HemoType SC, developed by Silver Lake Research, is a diagnostic test to determine, using a very small about of blood, the type of hemoglobin — normal, sickle cell, or carrier — within 10 minutes. Using monoclonal antibodies, the test can distinguish between hemoglobin (Hb) deficiency subtypes including sickle cell disease (HbSS), hemoglobin C disease (HbCC), and respective carrier states (HbS and HbC).
It is an inexpensive alternative costing less than $2 (€ 1.74 ) per test. Moreover, it requires no instrumentation, electricity, or refrigeration.

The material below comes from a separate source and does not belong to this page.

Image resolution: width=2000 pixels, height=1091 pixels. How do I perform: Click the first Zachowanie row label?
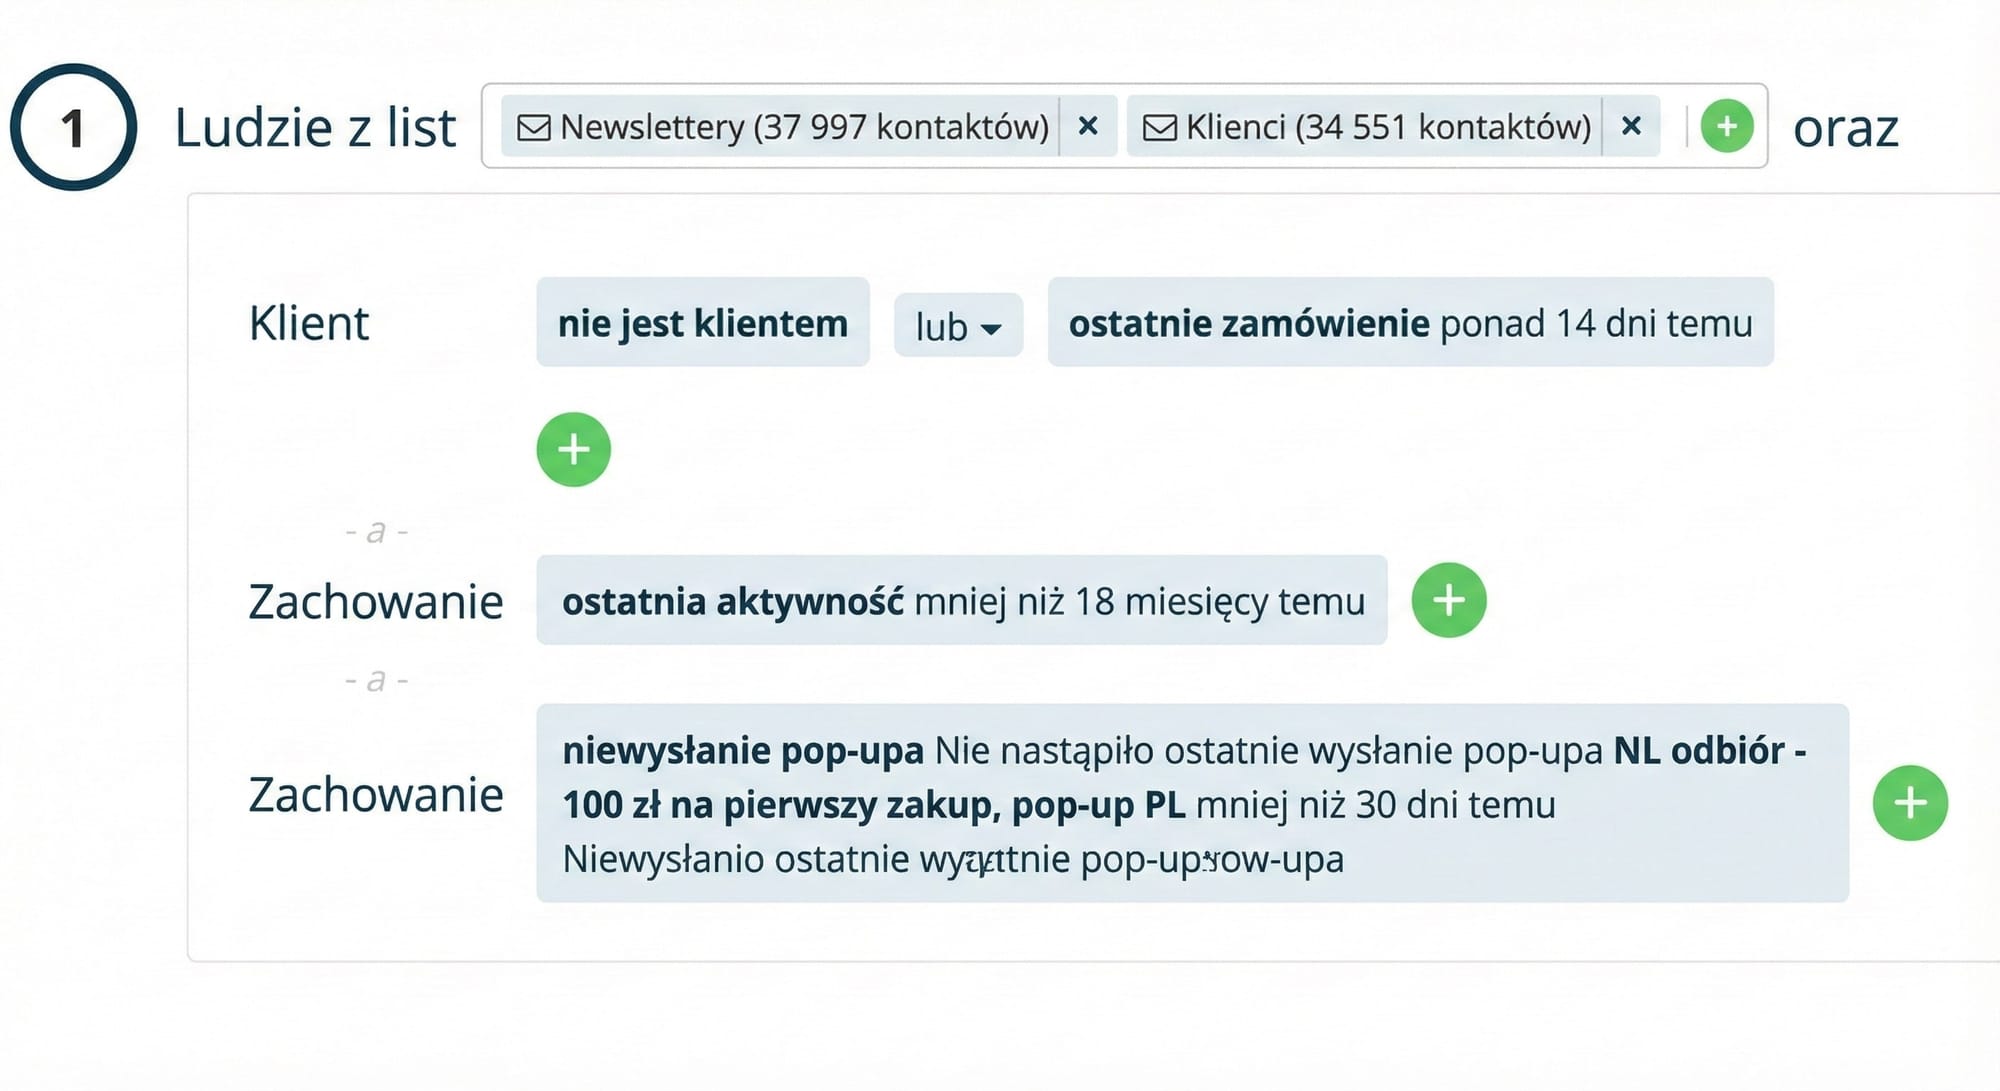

In this global, multi-center study (NCT03619798) sponsored by Silver Lake Research, patient blood was tested using HemoType SC kits at the site of sample collection. The accuracy of the result was compared with the evaluation done in a laboratory in order to validate the use of HemoType SC as a diagnostic tool to be used where sample collection is performed.
Test sites were chosen based on healthcare resource availability. Children and adults from Ghana (low-resource), Martinique (moderate) and United States (high) were included in the study. Ghana also has a high prevalence HbS and HbC sub-types.
Participants included 383 from Ghana, 46 from Martinique, and 158 the U.S. The age range of the participants was newborn to 30 years; 16.6% of the participants from Ghana and Martinique were under one-month-old.
Overall, HemoType SC detected 99.5% of hemoglobin defect in the combined study population of 587 patients. Similarly, the test was 99.9% specific across all the participants, the team noted.
The test was 100% sensitive and specific in diagnosing sickle cell anemia, the most common and severe type of sickle cell disease.
“HemoTypeSC is an inexpensive, accurate, and rapid point-of-care test that can be used in resource-limited regions with a high prevalence of sickle cell disease to provide timely diagnosis and support newborn screening programs,” the authors concluded.